ラベンダーと星空の約束
 


どうして私だと気付かないの…?

ラベンダー畑の少女だと気付かないの…?



「久しぶりだね、会いに来てくれたの?」って…

どうして言ってくれないの?




再会しても特別な感情を見せない流星…

昔の彼は私のことを『紫』と呼んでいたのに、

今は『ゆかりちゃん』と呼ぶ。



それってつまり…

彼の瞳に写っている私は、あの夏ラベンダー畑で恋をした少女ではなく……


リカちゃん同様、ただ触りたい…エッチなことをしたい…

そう思わせる手近な女の子。




流星は…

私を…覚えていなかったんだ……




 ◇


その後流星は、電話で呼び出した慶子さんの所へ行ったきり、一時間しても戻って来なかった。

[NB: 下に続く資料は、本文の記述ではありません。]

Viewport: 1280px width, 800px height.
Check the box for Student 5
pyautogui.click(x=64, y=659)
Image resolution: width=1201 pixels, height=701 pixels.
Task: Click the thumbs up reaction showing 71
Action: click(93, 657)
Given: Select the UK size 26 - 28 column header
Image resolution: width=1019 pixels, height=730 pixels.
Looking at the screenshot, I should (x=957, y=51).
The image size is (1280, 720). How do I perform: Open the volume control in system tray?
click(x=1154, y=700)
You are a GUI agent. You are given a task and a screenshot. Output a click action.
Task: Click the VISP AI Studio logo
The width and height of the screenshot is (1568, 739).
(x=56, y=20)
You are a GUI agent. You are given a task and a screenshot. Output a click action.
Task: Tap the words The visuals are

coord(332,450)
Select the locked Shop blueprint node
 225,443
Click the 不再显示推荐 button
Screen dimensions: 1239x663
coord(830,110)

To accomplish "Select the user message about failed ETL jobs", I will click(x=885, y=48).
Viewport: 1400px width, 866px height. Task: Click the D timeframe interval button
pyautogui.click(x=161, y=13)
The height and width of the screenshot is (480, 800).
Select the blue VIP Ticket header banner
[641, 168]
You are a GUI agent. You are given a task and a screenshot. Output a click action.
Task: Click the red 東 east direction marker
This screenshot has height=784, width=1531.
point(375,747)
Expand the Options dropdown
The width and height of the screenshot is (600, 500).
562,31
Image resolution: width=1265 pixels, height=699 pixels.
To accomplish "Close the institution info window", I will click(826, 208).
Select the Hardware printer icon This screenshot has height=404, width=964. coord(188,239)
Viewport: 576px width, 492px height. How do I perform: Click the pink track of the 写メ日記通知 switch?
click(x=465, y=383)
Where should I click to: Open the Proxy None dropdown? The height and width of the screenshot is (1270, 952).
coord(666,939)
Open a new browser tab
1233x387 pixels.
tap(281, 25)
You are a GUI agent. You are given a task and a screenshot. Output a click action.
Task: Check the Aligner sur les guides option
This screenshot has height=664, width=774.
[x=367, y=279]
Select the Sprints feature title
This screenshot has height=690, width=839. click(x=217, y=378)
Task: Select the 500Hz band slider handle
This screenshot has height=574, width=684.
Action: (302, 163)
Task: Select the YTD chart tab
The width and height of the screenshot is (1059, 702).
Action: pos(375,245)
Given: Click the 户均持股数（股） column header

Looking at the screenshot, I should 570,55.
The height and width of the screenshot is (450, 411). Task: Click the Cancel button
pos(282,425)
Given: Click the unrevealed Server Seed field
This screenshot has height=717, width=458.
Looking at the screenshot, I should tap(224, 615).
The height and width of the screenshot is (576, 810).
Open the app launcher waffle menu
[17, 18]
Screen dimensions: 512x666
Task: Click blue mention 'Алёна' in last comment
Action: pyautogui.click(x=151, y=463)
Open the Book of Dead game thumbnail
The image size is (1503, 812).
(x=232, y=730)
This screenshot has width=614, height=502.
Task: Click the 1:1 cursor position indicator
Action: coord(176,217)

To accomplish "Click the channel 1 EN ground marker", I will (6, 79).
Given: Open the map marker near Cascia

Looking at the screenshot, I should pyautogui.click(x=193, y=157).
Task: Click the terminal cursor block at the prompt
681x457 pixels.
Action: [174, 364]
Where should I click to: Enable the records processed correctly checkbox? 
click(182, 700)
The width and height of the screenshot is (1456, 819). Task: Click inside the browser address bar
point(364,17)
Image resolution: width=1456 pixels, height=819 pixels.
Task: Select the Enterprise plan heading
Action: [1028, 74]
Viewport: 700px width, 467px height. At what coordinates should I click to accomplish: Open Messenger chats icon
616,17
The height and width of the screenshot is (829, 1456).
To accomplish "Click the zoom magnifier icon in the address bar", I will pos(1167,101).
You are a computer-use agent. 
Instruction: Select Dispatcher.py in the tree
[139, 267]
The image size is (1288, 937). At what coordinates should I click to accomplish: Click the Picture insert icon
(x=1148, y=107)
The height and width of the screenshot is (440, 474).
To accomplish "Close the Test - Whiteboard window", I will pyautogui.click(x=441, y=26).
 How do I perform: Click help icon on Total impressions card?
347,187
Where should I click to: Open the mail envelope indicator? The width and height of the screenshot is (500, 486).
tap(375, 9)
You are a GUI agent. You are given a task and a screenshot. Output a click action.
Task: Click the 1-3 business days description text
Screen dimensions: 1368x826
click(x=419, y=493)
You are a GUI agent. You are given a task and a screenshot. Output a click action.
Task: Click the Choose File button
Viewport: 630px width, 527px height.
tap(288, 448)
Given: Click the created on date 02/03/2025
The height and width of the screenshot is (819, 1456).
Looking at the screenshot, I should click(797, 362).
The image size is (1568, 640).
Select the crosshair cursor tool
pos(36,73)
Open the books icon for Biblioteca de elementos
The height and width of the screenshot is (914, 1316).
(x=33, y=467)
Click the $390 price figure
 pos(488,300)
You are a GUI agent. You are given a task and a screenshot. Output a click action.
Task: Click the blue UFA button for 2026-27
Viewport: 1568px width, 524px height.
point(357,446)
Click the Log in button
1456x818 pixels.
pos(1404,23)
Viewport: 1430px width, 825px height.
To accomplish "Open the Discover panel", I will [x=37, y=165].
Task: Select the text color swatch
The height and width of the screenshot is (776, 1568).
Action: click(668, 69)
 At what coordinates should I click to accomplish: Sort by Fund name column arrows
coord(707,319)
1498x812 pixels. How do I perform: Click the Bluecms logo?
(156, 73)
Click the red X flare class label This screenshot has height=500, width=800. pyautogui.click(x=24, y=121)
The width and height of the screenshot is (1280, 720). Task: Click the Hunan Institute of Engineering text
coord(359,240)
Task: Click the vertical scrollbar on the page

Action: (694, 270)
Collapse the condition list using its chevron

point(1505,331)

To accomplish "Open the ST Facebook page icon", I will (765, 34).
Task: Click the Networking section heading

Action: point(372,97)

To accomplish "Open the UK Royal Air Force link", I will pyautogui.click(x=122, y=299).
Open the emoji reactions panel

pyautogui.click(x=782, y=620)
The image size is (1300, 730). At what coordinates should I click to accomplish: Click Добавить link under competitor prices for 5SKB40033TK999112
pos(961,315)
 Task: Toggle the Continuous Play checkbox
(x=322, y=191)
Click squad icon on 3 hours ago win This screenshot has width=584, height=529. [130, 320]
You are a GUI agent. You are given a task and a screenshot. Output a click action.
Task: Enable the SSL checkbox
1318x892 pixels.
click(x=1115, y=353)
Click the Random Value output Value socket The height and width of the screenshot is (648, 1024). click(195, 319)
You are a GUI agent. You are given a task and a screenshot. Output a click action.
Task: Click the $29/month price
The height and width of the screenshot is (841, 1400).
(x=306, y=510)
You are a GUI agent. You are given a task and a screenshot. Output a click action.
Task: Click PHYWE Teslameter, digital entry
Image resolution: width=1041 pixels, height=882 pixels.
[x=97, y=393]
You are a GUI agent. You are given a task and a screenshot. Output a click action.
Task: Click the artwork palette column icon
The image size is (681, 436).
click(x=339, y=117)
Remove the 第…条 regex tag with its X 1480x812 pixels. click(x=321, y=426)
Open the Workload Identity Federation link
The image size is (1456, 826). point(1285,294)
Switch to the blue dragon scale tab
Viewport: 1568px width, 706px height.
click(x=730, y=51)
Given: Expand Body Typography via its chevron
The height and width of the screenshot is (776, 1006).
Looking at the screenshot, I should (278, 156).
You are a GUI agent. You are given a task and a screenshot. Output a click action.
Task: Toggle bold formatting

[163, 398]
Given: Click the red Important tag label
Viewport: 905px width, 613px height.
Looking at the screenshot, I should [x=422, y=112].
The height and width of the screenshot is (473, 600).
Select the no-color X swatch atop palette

色味を失った彼の部屋で、他の住人達が頻りに話し掛けてきた気がするけど……

それに何て答えたのか覚えていない。



きっと適当な返事しか出来なかったと思う。



折角みんなと仲良くなれるチャンスだったのに、
感じ悪いと思われてしまったことだろう。



頭の中は、なぜ流星があんな風に変わってしまったのか、

なぜ私を忘れてしまったのか、その疑問でいっぱいだった。



いくら考えても、答えは見つからない。


答えの出ない疑問がぐるぐると頭の中を駆け巡り、徐々に気分が悪くなってきた。



それに気付いた瑞希君が、歓迎会を中止して私を自室まで送ってくれた。